Savary Géraldine · Ständerat · 2015-06-11
Savary Géraldine · Ständerat · Waadt · Sozialdemokratische Fraktion · 2015-06-11
Wortprotokoll
L'utilisation des drones est aujourd'hui fréquente. Ces aéronefs sont utilisés par des sociétés, des entreprises, des médias, y compris contre nous. Il peut arriver que cela touche des personnalités publiques en Suisse, ce qui est une intrusion inacceptable dans notre sphère privée.
Ce n'est pas pour autant que le Service de renseignement de la Confédération et la Confédération de manière générale devraient pouvoir utiliser des drones ou des images satellitaires en toute impunité, d'autant moins, dirai-je, dans les lieux librement accessibles. On sait que la technologie permet aux drones de capter des images, par exemple de plaques minéralogiques, de visages, de capter parfois aussi des conversations téléphoniques. Cela pose véritablement un problème s'il n'y a aucun cadre ni aucune procédure d'autorisation pour l'utilisation de ces images et de ces enregistrements. Je pense que nous pourrions nous retrouver dans une situation où, en effet, la sphère privée serait menacée par ce type de surveillance.

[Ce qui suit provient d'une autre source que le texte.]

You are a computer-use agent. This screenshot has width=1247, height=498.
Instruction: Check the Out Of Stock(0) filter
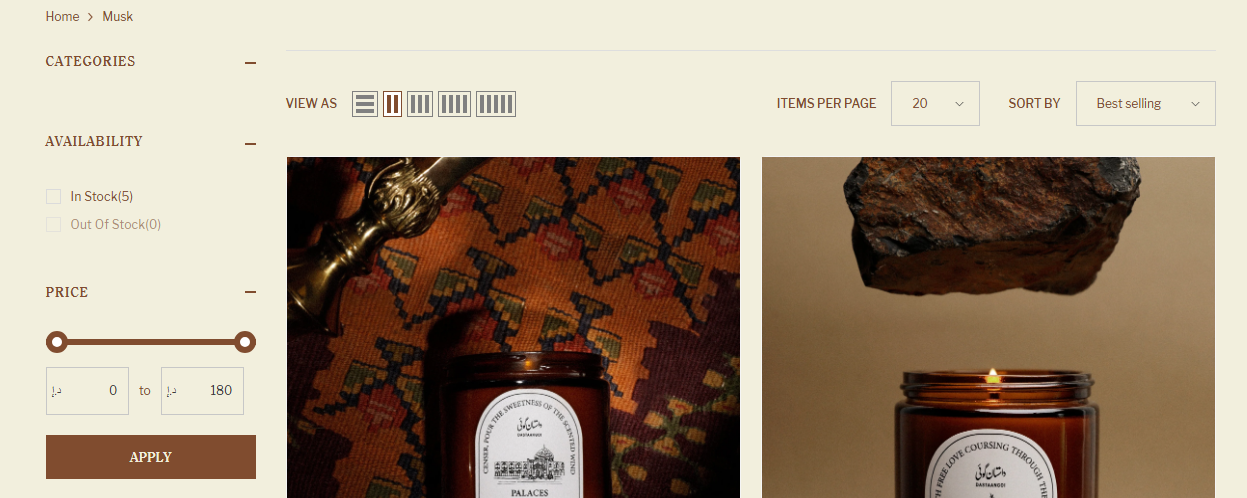[x=54, y=225]
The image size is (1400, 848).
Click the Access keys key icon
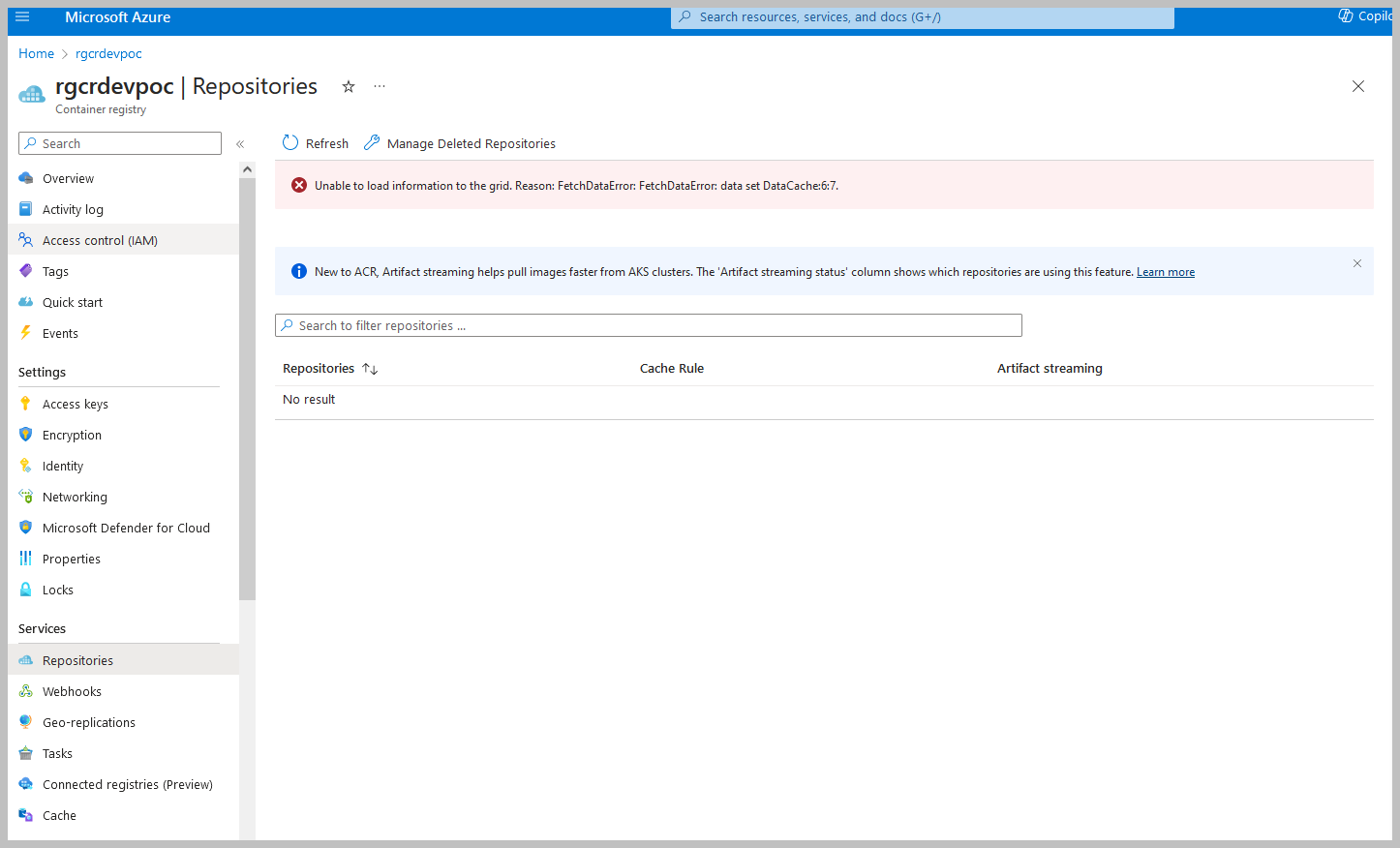[x=26, y=404]
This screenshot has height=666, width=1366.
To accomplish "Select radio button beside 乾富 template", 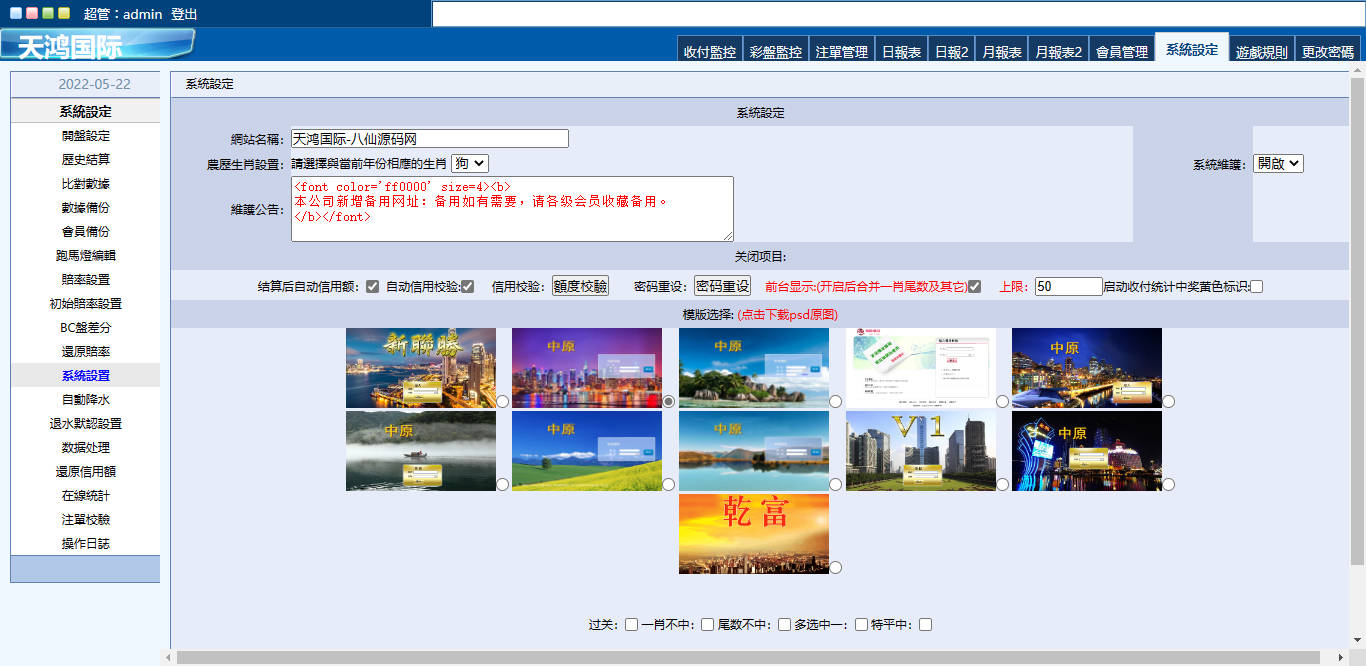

La solution que vous soumet la majorité de la commission est juste. Comme l'a dit Monsieur Kuprecht, c'est un compromis. La puissance et la surveillance publiques doivent pouvoir être exercées pour éviter des menaces. L'équilibre entre la liberté individuelle, la protection et la sécurité, aux articles 14 et 25, doit être garanti. Je pense qu'à terme les drones, quelles que soient les décisions que nous prendrons sur les futurs achats de systèmes d'arme et le programme d'armement, seront des instruments que nous utiliserons parfois à tort et à travers. Je répète que je déplore que des entreprises ou des médias utilisent les drones pour s'introduire dans la vie privée des gens. Je ne souhaite pas que le Service de renseignement de la Confédération puisse faire de même parce que c'est aussi notre responsabilité de lui donner un cadre, que la puissance publique s'exerce avec mesure, avec correction et dans le respect de la sphère privée.

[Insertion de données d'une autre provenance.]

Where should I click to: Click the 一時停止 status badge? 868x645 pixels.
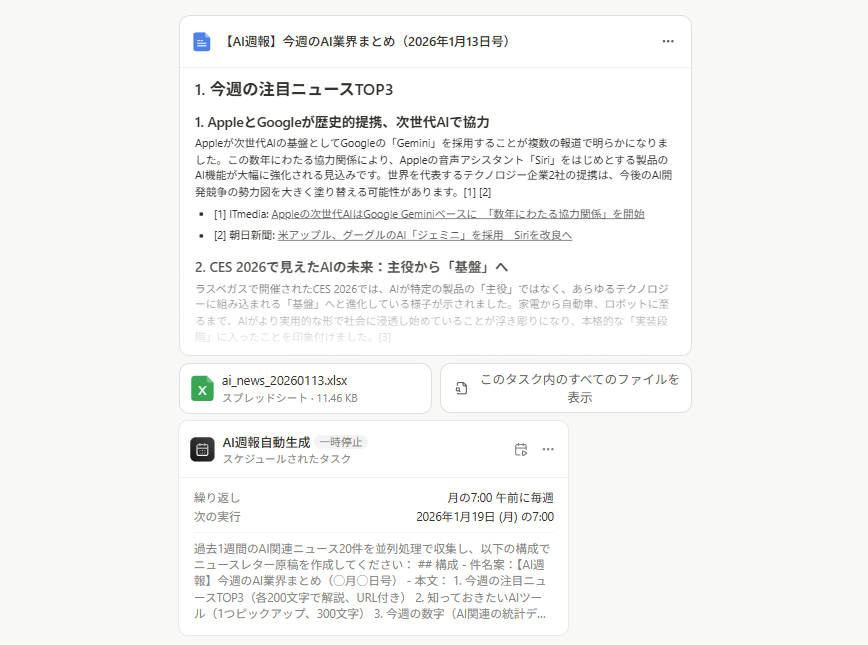coord(342,442)
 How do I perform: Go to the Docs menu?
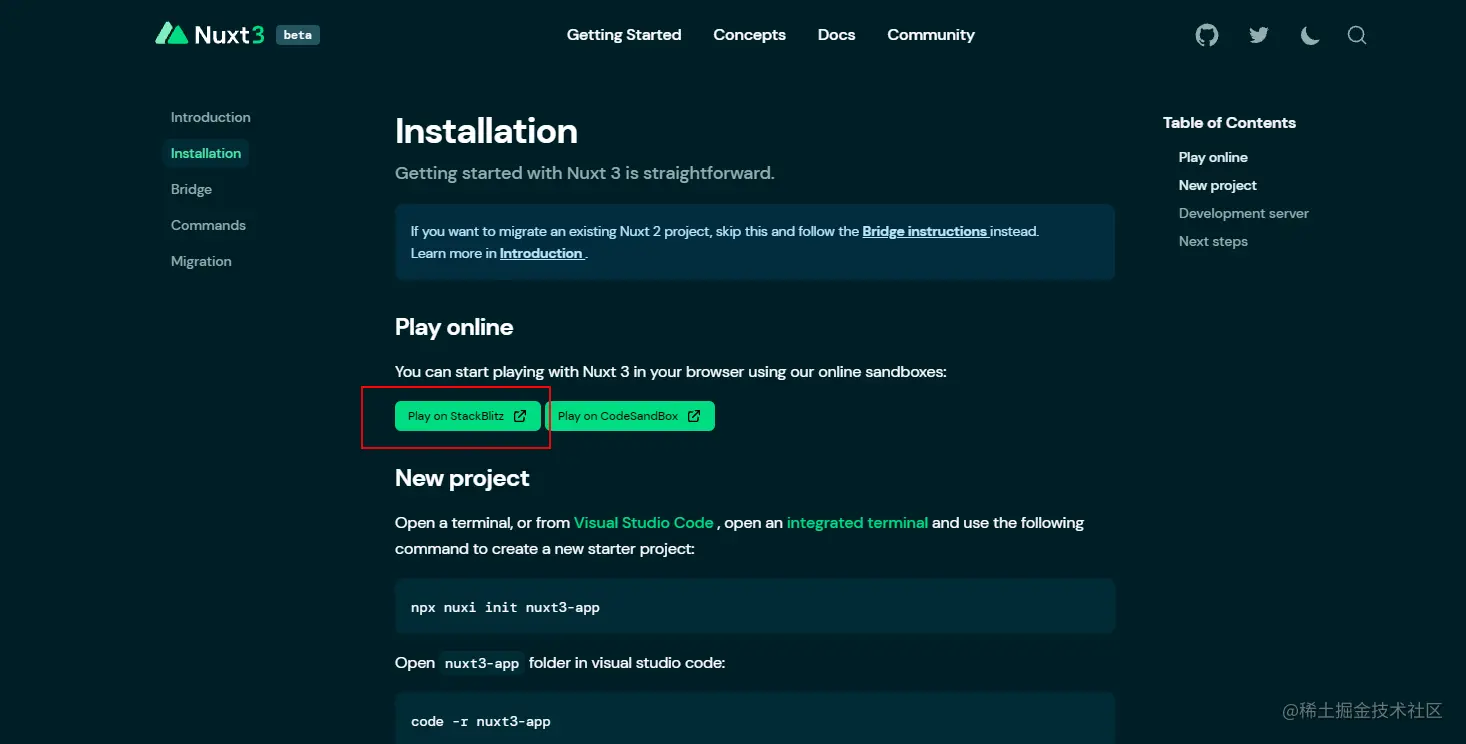click(836, 35)
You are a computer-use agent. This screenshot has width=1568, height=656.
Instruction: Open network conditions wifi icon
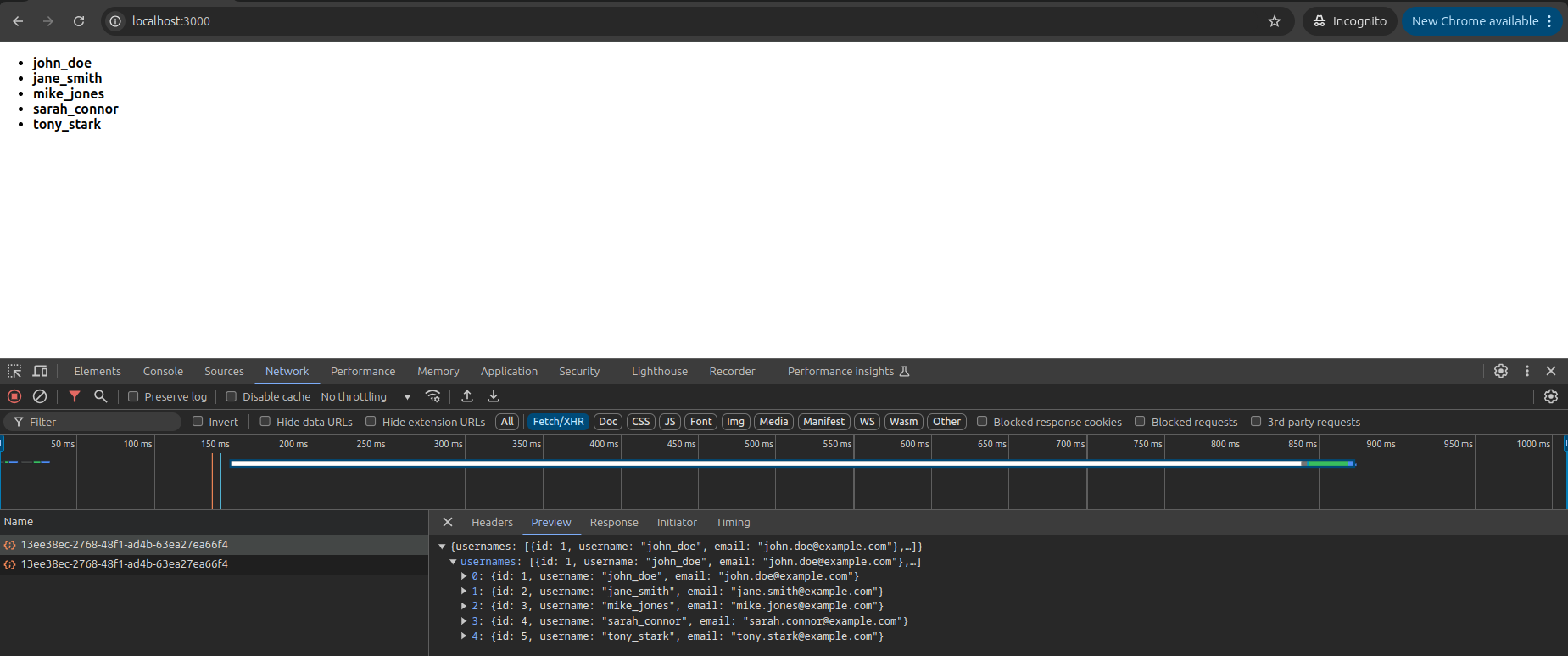[433, 396]
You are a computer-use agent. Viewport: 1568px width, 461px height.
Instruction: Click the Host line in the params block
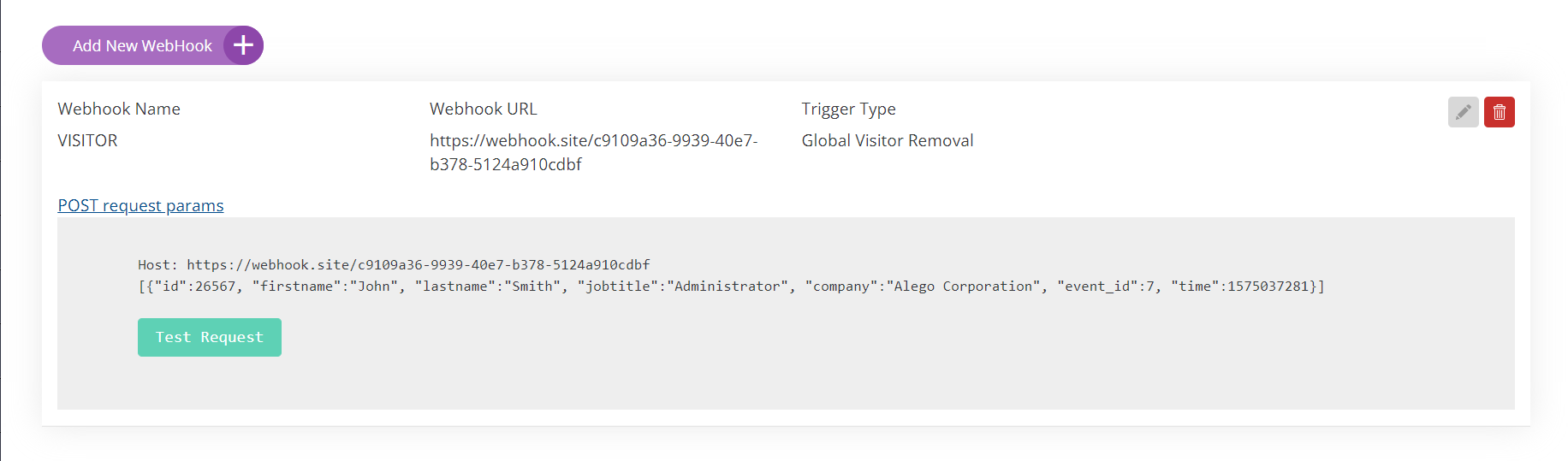click(x=394, y=265)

Je vous invite donc vraiment avec insistance à soutenir la proposition de la majorité de la commission. Je pense que c'est une proposition mesurée, qui donne une possibilité au Service de renseignement de la Confédération d'utiliser des drones et des satellites pour la surveillance de lieux librement accessibles mais avec une procédure d'autorisation. Il me paraît correct d'aller dans ce sens.